I sette grandi ribadiscono inoltre ”la disponibilità a fornire qualsiasi aiuto necessario” e ”la fiducia nella solidità dell’economia giapponese e del suo settore finanziario”, esprimendo la loro ”solidarietà al popolo giapponese in questi momenti difficili”.

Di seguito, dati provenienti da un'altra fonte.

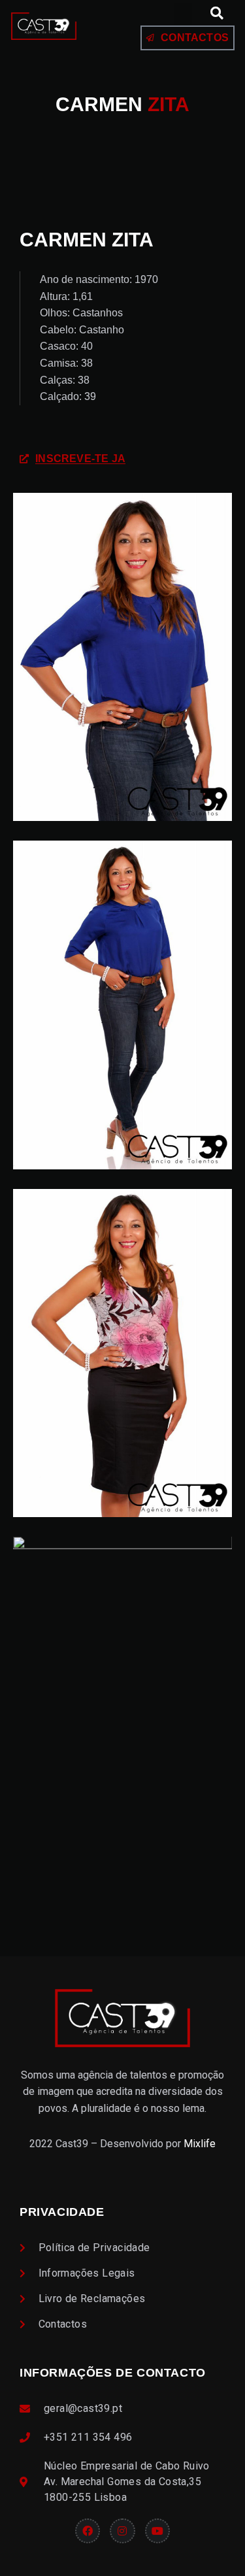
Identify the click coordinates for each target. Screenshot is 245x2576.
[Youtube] (157, 2530)
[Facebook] (87, 2530)
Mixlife (200, 2143)
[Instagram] (122, 2530)
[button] (183, 13)
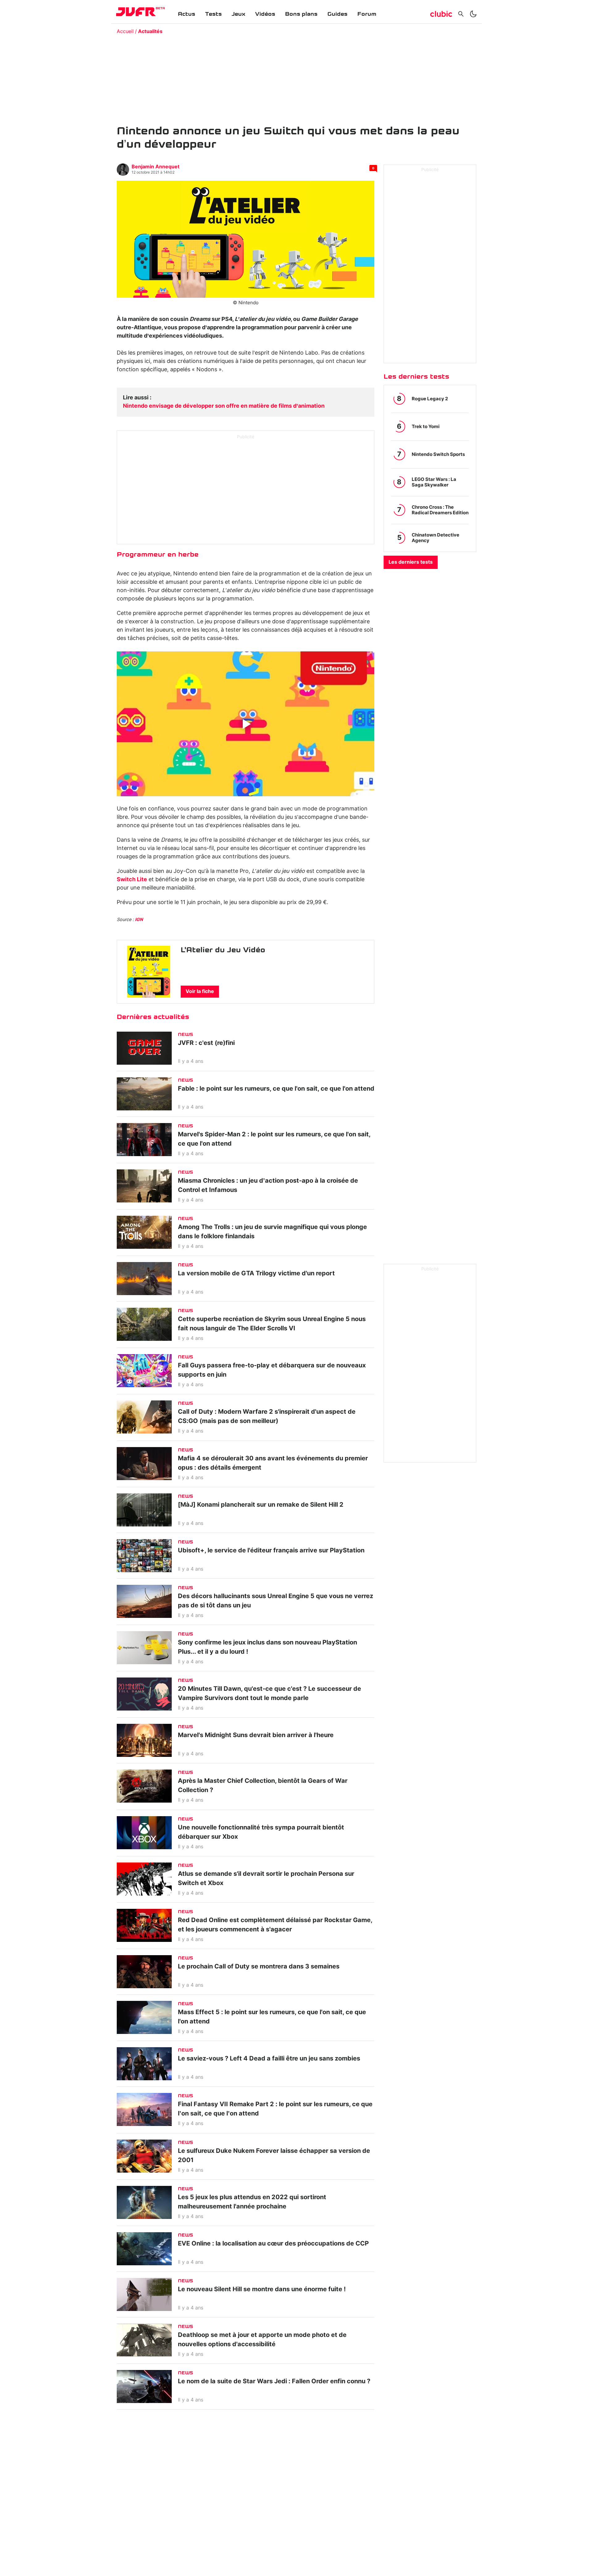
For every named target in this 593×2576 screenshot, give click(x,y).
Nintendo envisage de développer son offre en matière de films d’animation (224, 406)
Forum (366, 14)
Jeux (238, 14)
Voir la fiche (200, 991)
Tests (213, 14)
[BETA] (136, 12)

All’apertura dei singoli mercati dei Paesi facenti parte del G7, arriveranno sui listini importanti quantità di yen, in modo da calmierare la speculazione sulla valuta giapponese che in questi giorni ha fatto volare lo yen a nuovi record su dollaro ed euro. E’ questo il primo effetto della decisione presa dal G7. L’annuncio è arrivato direttamente dal ministro delle Finanze giapponese, Yoshihiko Noda, che ha parlato a Tokyo subito dopo la diramazione del comunicato congiunto del G7, in cui si annunciava che i sette grandi ”forniranno ogni necessaria collaborazione” al Paese del Sol Levante.

Il primo ad avviare il processo di vendite è stato proprio il Giappone nella notte, dando il la ad un ribasso del 3,4% dello yen sul dollaro, mentre la flessione nei confronti dell’euro è arrivata fino al 3,8%. ”Sarà un utile sostegno all’economia se riescono a stabilizzare lo yen”, ha spiegato da Singapore un analista di Standard Chartered: ”Ci saranno maggiori possibilità di successo in presenza di un intervento congiunto, piuttosto che nel caso in cui si fosse mossa solamente la Banca del Giappone”.

Anche la Banca centrale tedesca e Bankitalia sono intervenute sui mercati valutari nel quadro di un’azione coordinata dal G7 per bilanciare i movimenti sul tasso di cambio dello yen.